Book: The Medical Detectives by Berton Roueché


Excellent series of articles about discovering the answers to medical mysteries

Berton Roueché
The Medical Detectives
Plume, 1991 (originally published in 1988)
0-452-26588-6
405 pages
$16.00

I've recently read and written about two books about medicine (1, 2). In the first case, I explicitly compared the book to Berton Roueché's writing. And Mr Roueché's articles were certainly in the back of my mind as I read and thought about the second book even though it's up a slightly different alley. A little later, it occurred to me that I might have done those books a disservice. Was Mr Roueché's writing really as good as I remembered? I hadn't read anything by him since reading his articles when they were published in The New Yorker years ago. I got The Medical Detectives so as to revisit those articles and maybe recalibrate my opinions.

I learned two things very quickly after starting The Medical Detectives. The first is that Mr Roueché started writing for The New Yorker long before I started reading it and so there were plenty of articles that were new to me. The second is that Mr Rouché's writing is even better than I remembered it.

The Medical Detectives consists of 25 articles by Mr Roueché all of which appeared in The New Yorker. The earliest article is from 1947. There are five articles from the 1950s, seven from the 1960s, eight from the 1970s, and four from the 1980s. I bring that up not just because it indicates a long career in writing. It's also a period in which enormous progress was made in medicine and public health. The diseases that cause the problems in the early articles aren't ones we hear about much these days. And the sanitary conditions, the conditions in which doctors worked, and the resources that public-health officials had are from a very different era. Thanks to Mr Roueché's long career, we get an indirect view of some compelling history. We're a lot better off than we used to be. For example, in two of the articles, patients undergo electroshock therapy. It's startling to remember how recently that was the best that medicine and psychiatry had to offer many people.
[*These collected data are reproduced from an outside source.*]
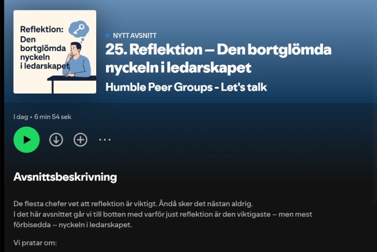Add episode to library with plus icon

click(x=81, y=140)
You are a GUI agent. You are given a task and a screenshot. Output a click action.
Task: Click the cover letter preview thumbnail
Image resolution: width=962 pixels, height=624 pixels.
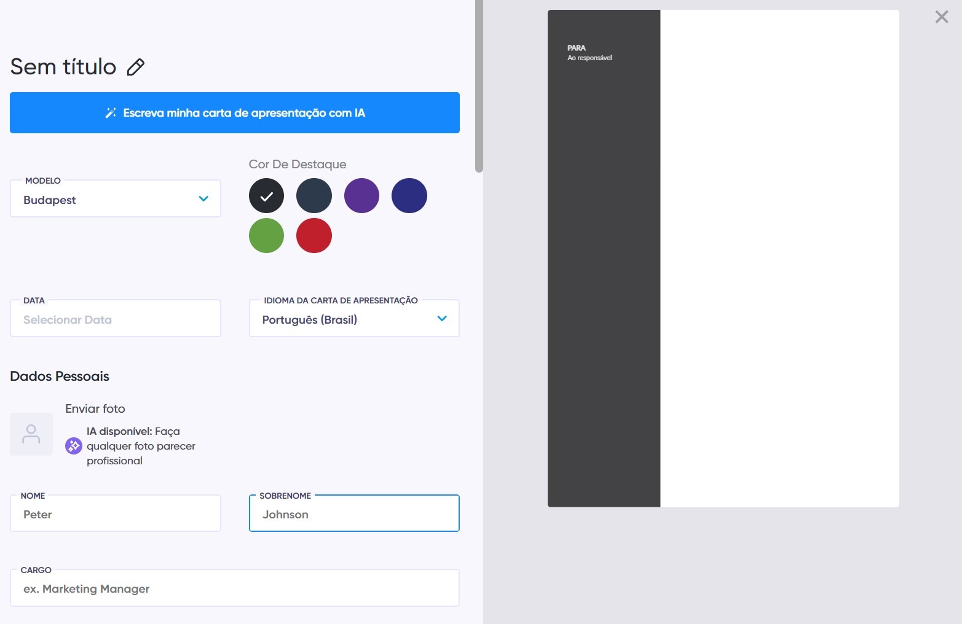(x=722, y=258)
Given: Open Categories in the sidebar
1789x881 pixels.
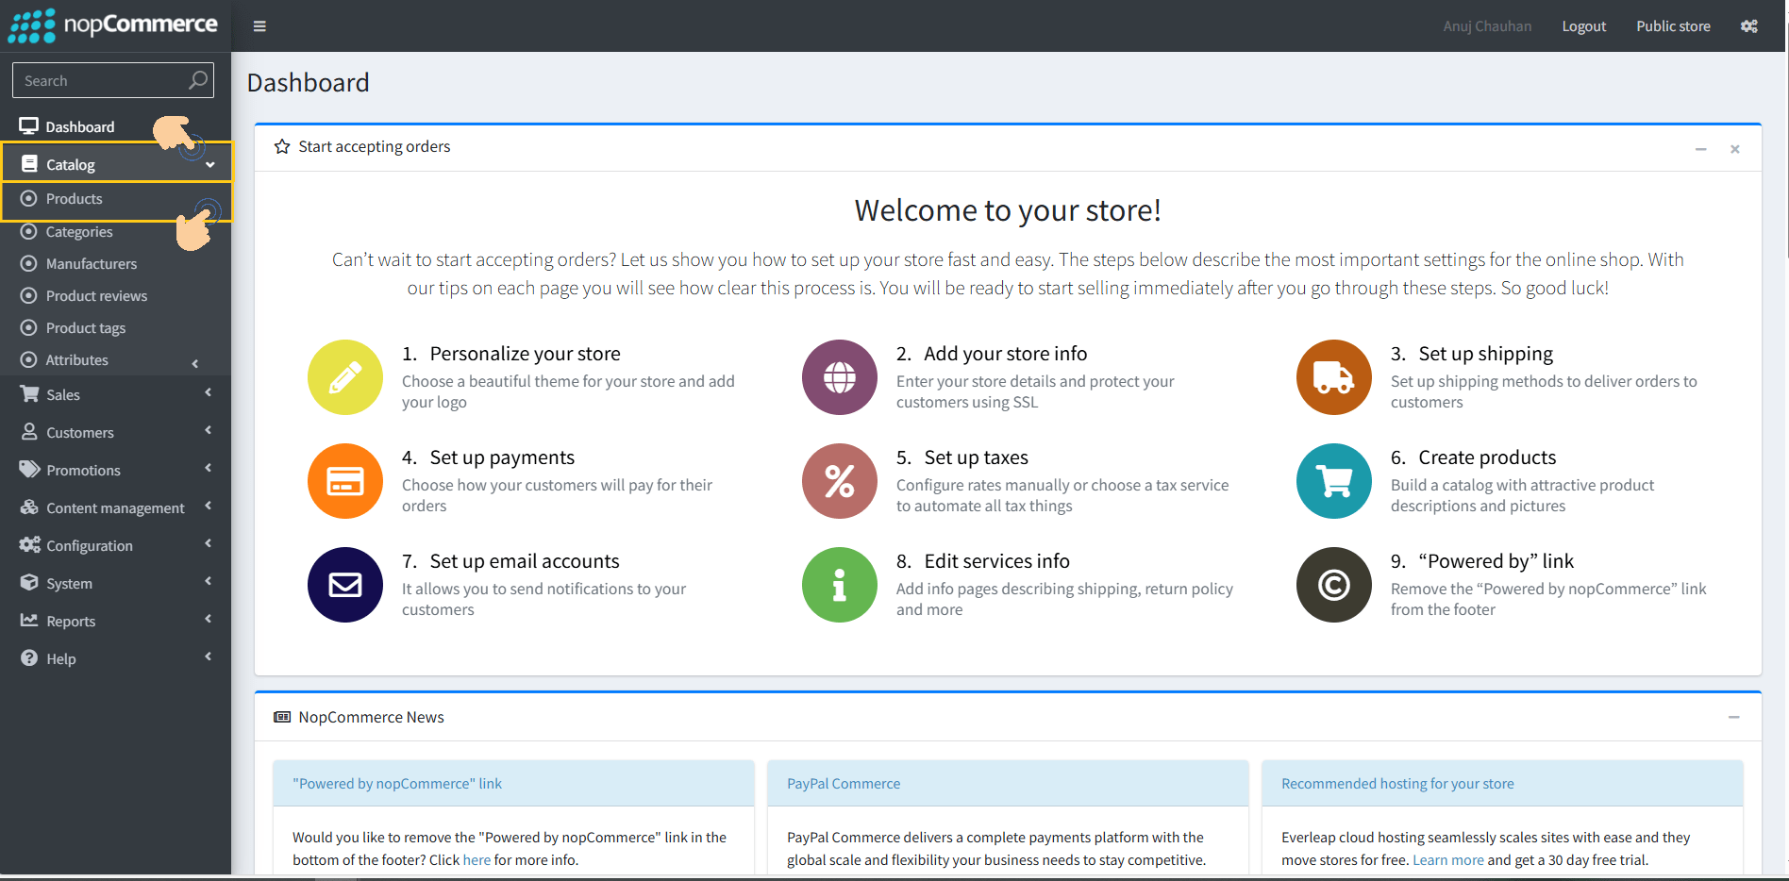Looking at the screenshot, I should coord(79,232).
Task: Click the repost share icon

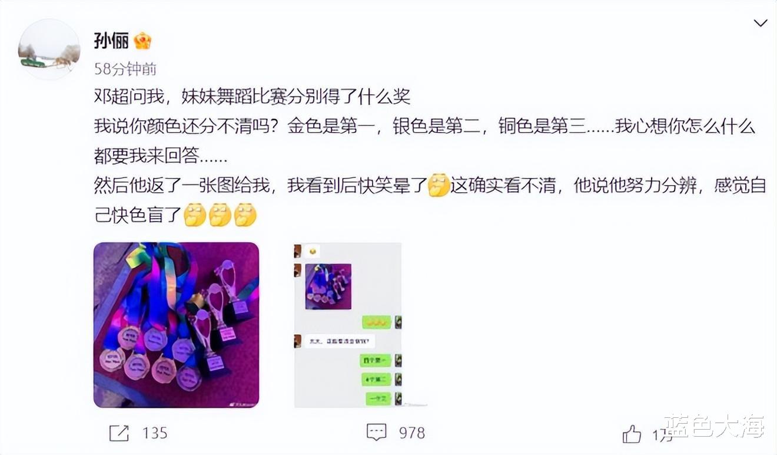Action: (x=119, y=433)
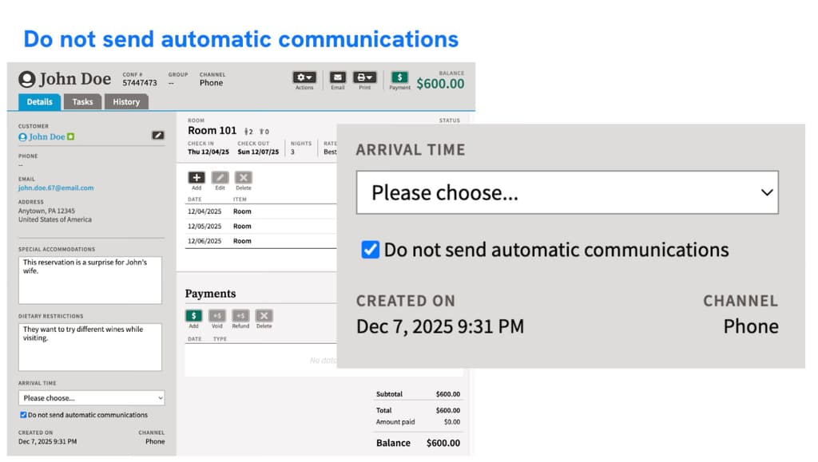Select the John Doe customer link
This screenshot has width=818, height=462.
click(40, 136)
The article from 1947, "Eleven Blue Men", is about a set of poisonings that took place in downtown New York. That city was rather different then and the atmosphere that Mr Roueché captures is quite different from the New York of today. Flophouses then stood near where brokerage houses stand now. Indeed, in all the articles Mr Roueché captures a place's atmosphere and he does it very deftly and almost unnoticeably. His prose is very plain and that's probably one reason that he's able to take the reader clearly and seemingly effortlessly through the chains of supposition, contingency, and evidence that make the unraveling of the mysteries interesting. The book lives up to its title; these articles are pretty well all fascinating detective stories of medicine.


The creator of the television show House, M.D. hasn't made it a secret that he was inspired in part by Mr Roueché's writing, but I wasn't aware of the degree to which the show's writers mined the articles in this book for inspiration. In the first season of House, episode 5 ("Damned if You Do") is related to what happens in the article "Antipathies"; episode 6 ("The Socratic Method") is related to what happens in the article "Live and Let Live"; episode 8 ("Poison") is related to the article "The Dead Mosquitos"; and episode 13 ("Cursed") is related to "A Man Named Hoffman".

Mr Roueché occasionally leaves a medical term unexplained that most folks aren't likely to know, but these days an explanation requires only a trip to Wikipedia.